Overtraining is often mitigated by tracking performance of each ANN during training on a monitoring dataset, which is distinct from both the training and test sets. Training is halted when no improvement is seen after a specified number of iterations, or a specified maximum number of iterations is reached, and the best performing model on the monitoring dataset is selected as the final model (model-selection). Dropout ANNs used in image-processing and related applications appear immune to overtraining and so a monitoring dataset is ordinarily unnecessary when training them. We test whether model-selection is beneficial for dropout ANNs used for QSAR datasets.

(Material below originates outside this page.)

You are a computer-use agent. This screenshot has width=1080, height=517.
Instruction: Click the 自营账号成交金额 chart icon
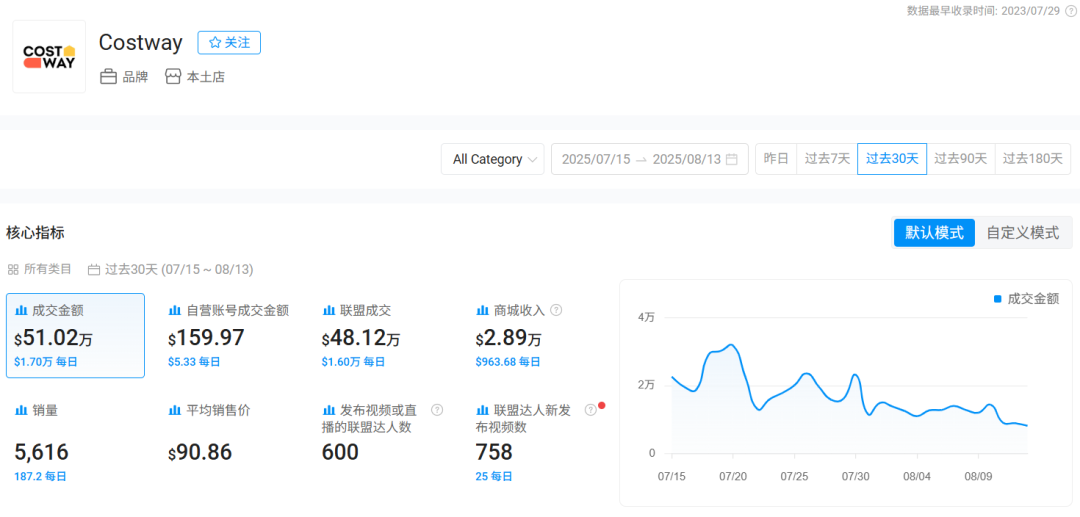coord(175,311)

The influence of scaling was investigated by rescaling to [-1,1] using min-max scaling (\(x^{\prime} = \frac{{2x - x_{\hbox{min} } - x_{\hbox{max} } }}{{x_{\hbox{max} } - x_{\hbox{min} } }}\)) of inputs [6], or Z score scaling (\(x^{\prime} = \frac{x - \mu }{\sigma }\)) [29].

Utility of each ANN setting F was measured by ΔlogAUC = max(logAUC) − max(logAUC(F)), where logAUC(F) is the set of models trained with setting F, and similarly ΔENR ₁ for enrichment at 1 % FPR. ΔlogAUC and ΔENR ₁ account for the interdependency of optimal options by taking the difference between the best logAUC for any options set and the best logAUC observed for an options set with a particular option. Significance was assessed by performing a paired t-test between max(logAUC) and max(logAUC(F)) on all models trained with a given setting.

Results and discussion

Dropout prevents overtraining in QSAR ANNs independent of backpropagation method

A set of ANNs for each of the benchmark datasets for 1000 iterations was trained using either dropout (D _hid: 0.5, D _inp: 0.25) or no dropout, with the SR descriptor set (Fig. 1), to test for convergence and overtraining. Dropout successfully prevented overtraining even out to 1000 epochs, which is far beyond the maximum of 36 epochs required to achieve convergence on any of the benchmark datasets. The ability of dropout to prevent overtraining is consistent with results from literature on well-balanced datasets [2, 4].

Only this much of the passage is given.